Как «проповедница Евангелия», Мари Гюйар дель Энкарнасьон все глубже постигала народ, для наставления и спасения которого она прибыла, однако в одном направлении она двинуться не решилась. На сотнях страниц, которые Мари исписала про туземные племена Северной Америки, она нигде не дает систематического
описания их верований, обрядов и образа жизни — того, что мы находим в «Реляциях иезуитов» наряду с рассказами последних об обращении в христианство, вероотступничестве, войнах и дипломатических ходах: сообщение Пьера Биара о «характере, платье, жилищах и пище» племени абнаки (1616); глава Поля Лежена «О вере, суевериях и заблуждениях монтанье» (1634); отчет Поля Рагно под заголовком «Заметки о гуронах в свете их болезней» (1647–1648); написанный Жаном де Кэном портрет «О характере и обычаях ирокезов» (1656–1657) и прочая и прочая[388]. Систематические описания служили пособиями для будущих миссионеров, а также стимулировали пожертвования от читателей, в чьих «душах пробуждалась жалость к обездоленности и слепоте несчастных племен». Помимо этого, они позволяли иезуитам использовать Новый Свет для критики Старого, например, «изумительное терпение» индейцев выставляло в дурном свете склонность к скандалам во французских семьях, а принятое у америндов коллективное владение имуществом и продуктами питания заставляло стыдиться существования нищих в христианской Франции и все более карательной направленности ее богаделен и приютов[389].У Мари Воплощения было мало этнографического интереса — или он вовсе отсутствовал.
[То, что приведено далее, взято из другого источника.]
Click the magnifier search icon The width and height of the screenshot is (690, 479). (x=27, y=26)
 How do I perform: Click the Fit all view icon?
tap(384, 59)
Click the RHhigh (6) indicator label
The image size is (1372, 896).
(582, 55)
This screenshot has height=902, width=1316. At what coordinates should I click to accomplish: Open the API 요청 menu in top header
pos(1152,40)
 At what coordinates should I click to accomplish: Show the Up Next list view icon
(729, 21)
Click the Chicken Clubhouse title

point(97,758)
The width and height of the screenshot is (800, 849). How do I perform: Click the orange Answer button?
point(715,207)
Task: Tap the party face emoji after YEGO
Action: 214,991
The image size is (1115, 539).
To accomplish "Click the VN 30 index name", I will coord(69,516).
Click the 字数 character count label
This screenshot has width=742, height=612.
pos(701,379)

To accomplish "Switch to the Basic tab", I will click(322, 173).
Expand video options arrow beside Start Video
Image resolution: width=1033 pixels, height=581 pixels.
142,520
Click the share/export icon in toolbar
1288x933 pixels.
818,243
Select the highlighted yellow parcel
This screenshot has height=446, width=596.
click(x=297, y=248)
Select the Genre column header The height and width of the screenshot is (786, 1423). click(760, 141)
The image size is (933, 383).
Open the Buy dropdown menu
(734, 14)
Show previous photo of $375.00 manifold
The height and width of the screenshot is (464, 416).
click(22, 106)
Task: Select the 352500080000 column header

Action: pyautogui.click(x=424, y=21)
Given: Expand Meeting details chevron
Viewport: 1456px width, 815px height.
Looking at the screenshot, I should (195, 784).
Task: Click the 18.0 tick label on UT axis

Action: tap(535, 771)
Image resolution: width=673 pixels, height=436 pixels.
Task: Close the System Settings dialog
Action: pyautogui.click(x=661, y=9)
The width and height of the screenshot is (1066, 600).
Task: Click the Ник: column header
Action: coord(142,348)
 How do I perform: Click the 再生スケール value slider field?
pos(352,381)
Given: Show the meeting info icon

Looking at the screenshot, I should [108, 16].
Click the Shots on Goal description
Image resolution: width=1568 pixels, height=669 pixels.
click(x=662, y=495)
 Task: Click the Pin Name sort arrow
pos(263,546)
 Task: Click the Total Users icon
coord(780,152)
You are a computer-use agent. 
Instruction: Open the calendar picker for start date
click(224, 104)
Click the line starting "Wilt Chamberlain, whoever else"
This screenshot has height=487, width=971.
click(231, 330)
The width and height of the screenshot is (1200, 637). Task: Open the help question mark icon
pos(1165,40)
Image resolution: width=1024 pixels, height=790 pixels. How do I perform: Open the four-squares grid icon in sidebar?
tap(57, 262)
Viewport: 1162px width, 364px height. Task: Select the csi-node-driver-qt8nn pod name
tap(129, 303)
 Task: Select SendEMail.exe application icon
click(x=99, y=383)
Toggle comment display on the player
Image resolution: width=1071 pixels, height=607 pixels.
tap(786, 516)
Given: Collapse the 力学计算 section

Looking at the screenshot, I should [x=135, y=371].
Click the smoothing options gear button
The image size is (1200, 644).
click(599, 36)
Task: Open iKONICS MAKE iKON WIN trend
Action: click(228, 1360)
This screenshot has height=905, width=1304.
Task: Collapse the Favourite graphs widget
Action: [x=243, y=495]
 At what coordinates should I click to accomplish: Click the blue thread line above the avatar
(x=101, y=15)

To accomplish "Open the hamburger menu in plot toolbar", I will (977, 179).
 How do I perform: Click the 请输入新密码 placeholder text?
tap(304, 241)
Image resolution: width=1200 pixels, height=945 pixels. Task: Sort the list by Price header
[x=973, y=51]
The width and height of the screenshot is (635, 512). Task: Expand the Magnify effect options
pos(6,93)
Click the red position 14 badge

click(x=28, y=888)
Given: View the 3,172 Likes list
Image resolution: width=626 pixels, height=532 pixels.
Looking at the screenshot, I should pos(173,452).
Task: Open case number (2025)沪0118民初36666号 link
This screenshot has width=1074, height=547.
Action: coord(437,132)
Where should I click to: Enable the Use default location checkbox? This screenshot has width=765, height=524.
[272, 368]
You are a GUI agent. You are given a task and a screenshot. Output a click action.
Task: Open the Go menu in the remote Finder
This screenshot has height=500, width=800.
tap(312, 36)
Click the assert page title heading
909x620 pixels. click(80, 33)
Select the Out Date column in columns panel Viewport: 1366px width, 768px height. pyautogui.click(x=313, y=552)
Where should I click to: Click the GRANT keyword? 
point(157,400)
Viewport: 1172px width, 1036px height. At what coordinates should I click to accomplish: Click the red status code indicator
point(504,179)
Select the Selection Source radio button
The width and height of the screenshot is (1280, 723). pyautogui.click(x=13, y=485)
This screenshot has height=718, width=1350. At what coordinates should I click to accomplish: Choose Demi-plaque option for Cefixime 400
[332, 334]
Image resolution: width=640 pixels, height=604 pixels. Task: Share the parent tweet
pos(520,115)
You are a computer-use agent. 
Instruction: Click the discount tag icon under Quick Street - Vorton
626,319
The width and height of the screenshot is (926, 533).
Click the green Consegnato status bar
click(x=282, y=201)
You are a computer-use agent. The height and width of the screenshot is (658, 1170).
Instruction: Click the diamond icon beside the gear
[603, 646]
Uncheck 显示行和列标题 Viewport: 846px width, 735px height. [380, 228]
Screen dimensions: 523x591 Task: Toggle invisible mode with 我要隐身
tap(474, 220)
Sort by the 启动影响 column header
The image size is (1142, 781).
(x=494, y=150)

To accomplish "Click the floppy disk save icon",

Она сообщала изумительные детали, если они имели отношение к ее повествованию: о намазанных жиром телах девочек; о блюдах, которые радовали алгонкинов на монастырских приемах; об обращении с пожилыми индейцами, которых в охотничий сезон племя не брало с собой; о прорицающем и исцеляющем барабане, с которым расстался при обращении в новую веру вождь аттикамегов; об обычае «воскрешения» умершего через наречение его именем другого человека, который занимал в семье место усопшего; о бытовавшей среди женщин племени оттава вере в то, что видные над островом Манитулин паргелии — это жены Солнца[390]
, и т. д. Но в первый и последний раз Мари подробно рассказала об индейской одежде в ответ на прямой вопрос сына, заданный в 1644 г., через пять лет после ее приезда в Канаду. Единственное систематическое описание того, как туземные племена представляют себе богов и загробную жизнь, также было ответом на присланную сыном анкету, и она заговорила об этом лишь в 1670 г., когда провела в Америке около 30 лет[391].Мари Гюйар интересовали прежде всего не различия
между америндами и французами, а их сходство. И сходство это заключалось в одном, но зато самом главном для нее: способности к восприятию христианства. Мари нравились верующие, которые получались из ее девочек и женщин, нравилась быстрота, с которой они усваивают новое, нравились их способы подражания монахиням («elles se forment sur nous»), их рвение, их покладистость — все те замечательные качества, которые не мешало бы иметь и европейским христианам. О самых первых семинаристках из гуронов, алгонкинов и монтанье она отзывается так (в 1640 г.): «Они настолько внимательны ко всему, чему их учат, что… если бы я пожелала днями напролет зубрить с ними катехизис, они бы охотно согласились. Я потрясена до глубины души: во Франции я не встречала девочек, которые бы столь ревностно относились к учебе и молитвам, как они»[392]. И опять, несколько месяцев спустя: «Девочки поют с нами хором, и мы учим их всему, чему хотим, и они прекрасно приспосабливаются к этому [elles sont si souples]; мне не приходилось наблюдать отмечаемых мною склонностей у юных француженок». К концу жизни, когда среди воспитанниц появились ирокезки, она была по-прежнему исполнена восхищения: «наши сердца не нарадуются на них»[393].